Please swap "GUI agent" for "interface agent" throughout the material below and write out all of the lines with every other word unchanged. Leave the pictures out of your answer.

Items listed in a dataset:
╭──
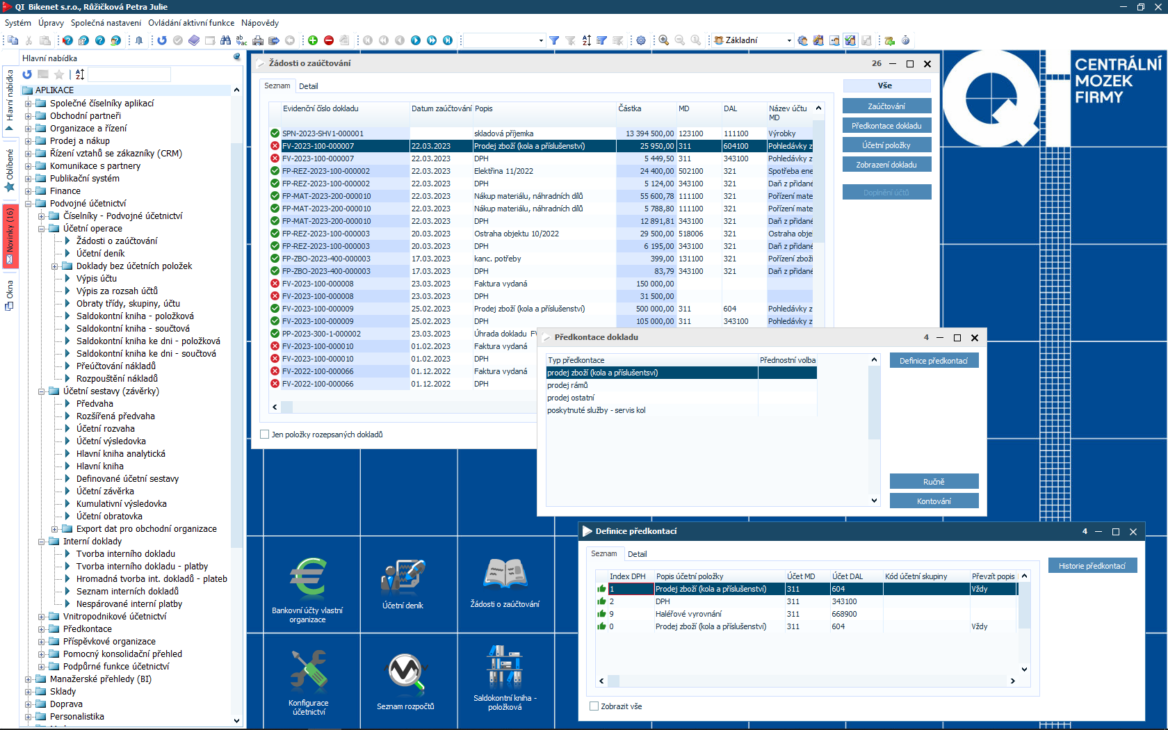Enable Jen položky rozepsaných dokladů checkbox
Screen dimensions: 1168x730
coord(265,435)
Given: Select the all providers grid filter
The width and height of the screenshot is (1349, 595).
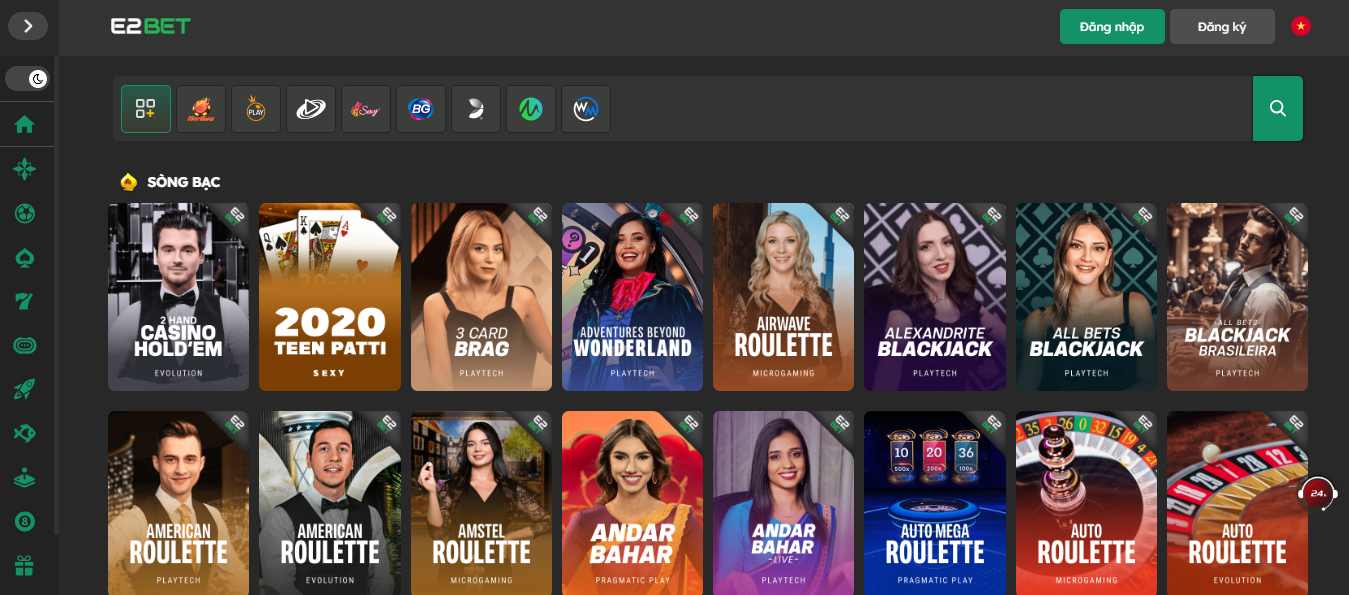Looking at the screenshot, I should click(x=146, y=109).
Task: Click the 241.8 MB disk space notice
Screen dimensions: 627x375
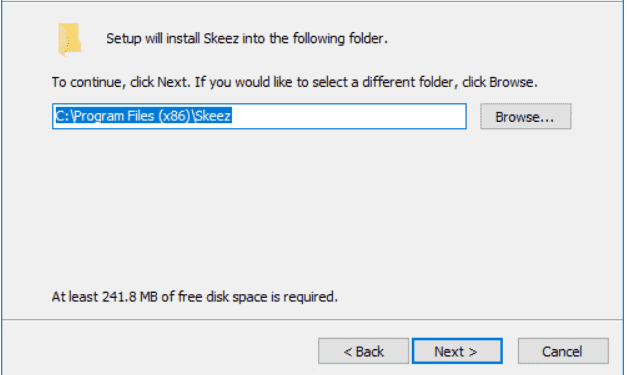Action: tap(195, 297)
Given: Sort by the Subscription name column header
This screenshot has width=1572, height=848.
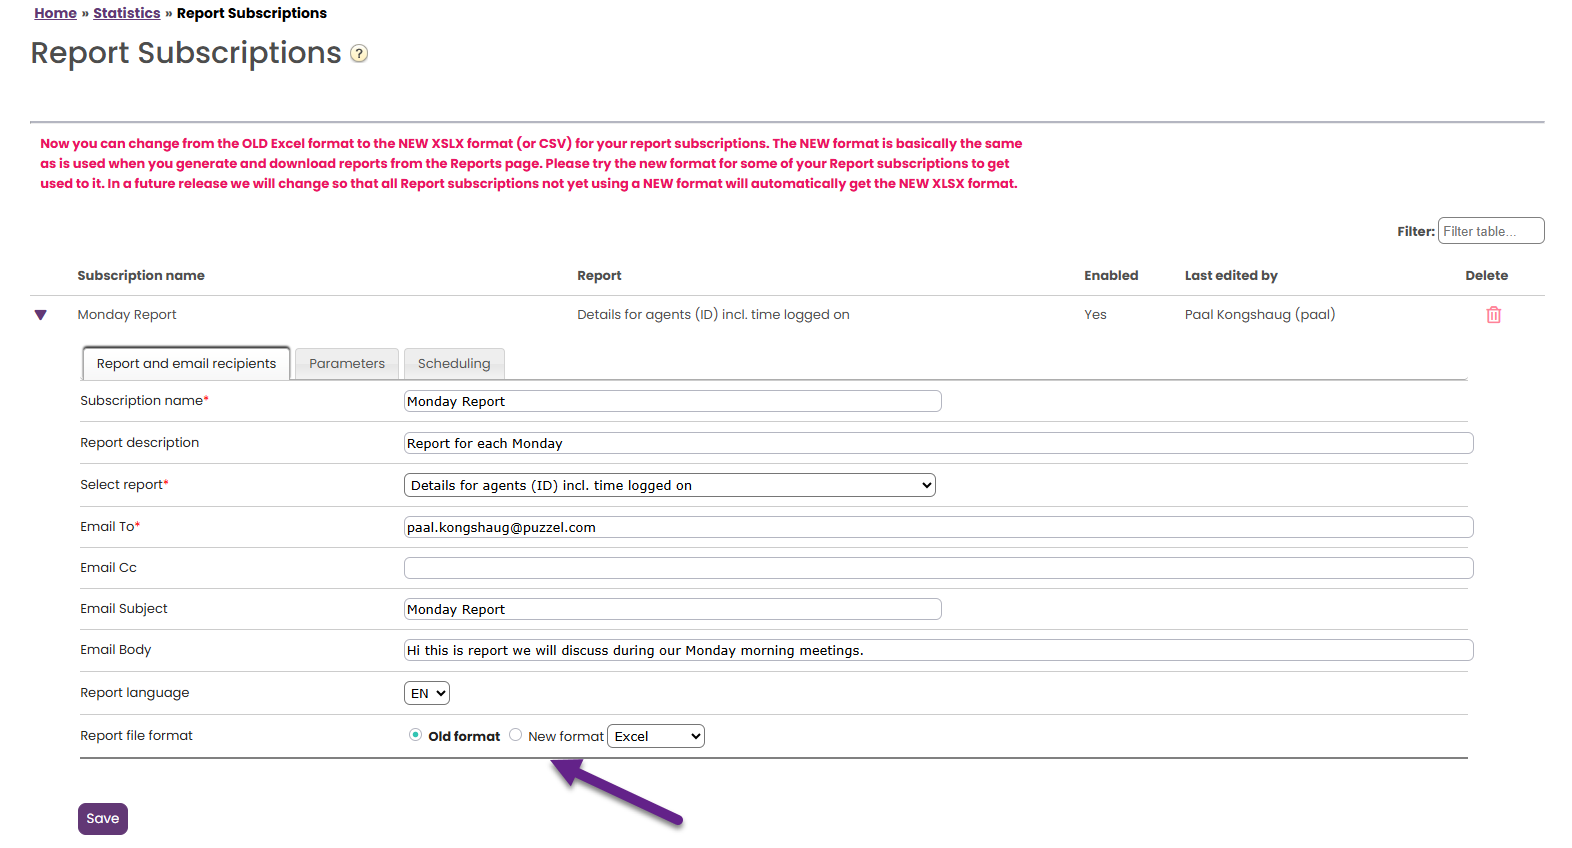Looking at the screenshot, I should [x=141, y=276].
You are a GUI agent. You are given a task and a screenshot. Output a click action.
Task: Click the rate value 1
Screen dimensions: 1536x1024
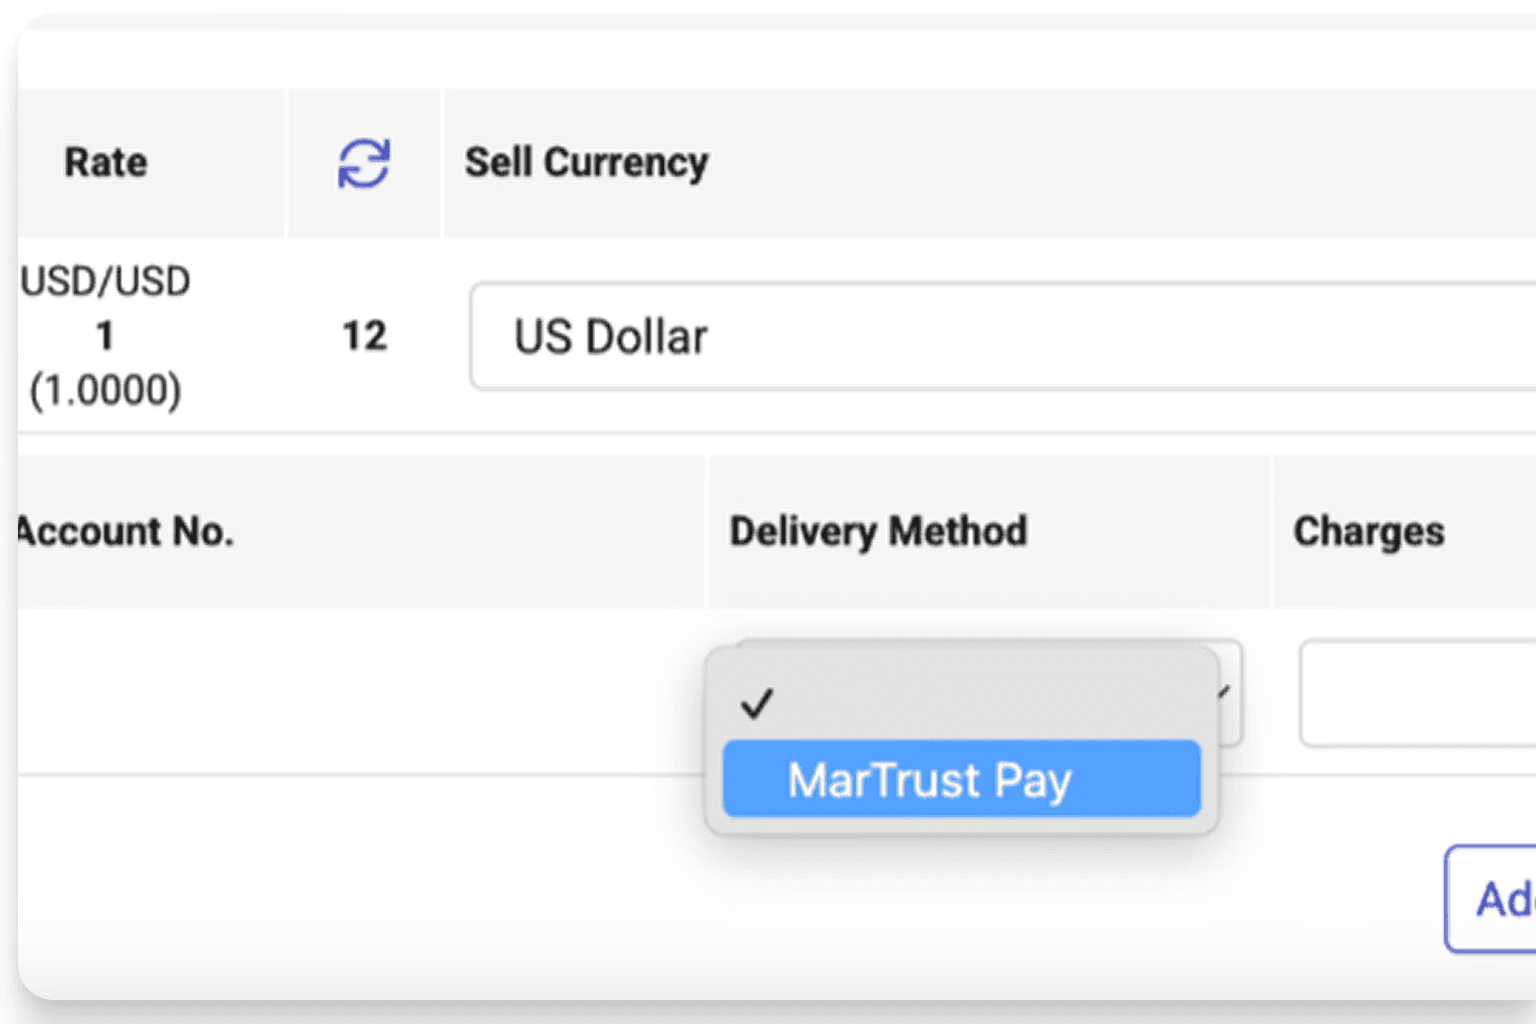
╰──
* [Exercise result]
Enable Jen položky rozepsaných dokladů checkbox
Screen dimensions: 1168x730
coord(265,435)
Given: Select the all providers grid filter
The width and height of the screenshot is (1349, 595).
Looking at the screenshot, I should click(x=146, y=109).
Task: Click the 241.8 MB disk space notice
Screen dimensions: 627x375
Action: tap(195, 297)
Given: Sort by the Subscription name column header
This screenshot has width=1572, height=848.
Looking at the screenshot, I should [x=141, y=276].
You are a interface agent. You are given a task and a screenshot. Output a click action.
Task: Click the rate value 1
Screen dimensions: 1536x1024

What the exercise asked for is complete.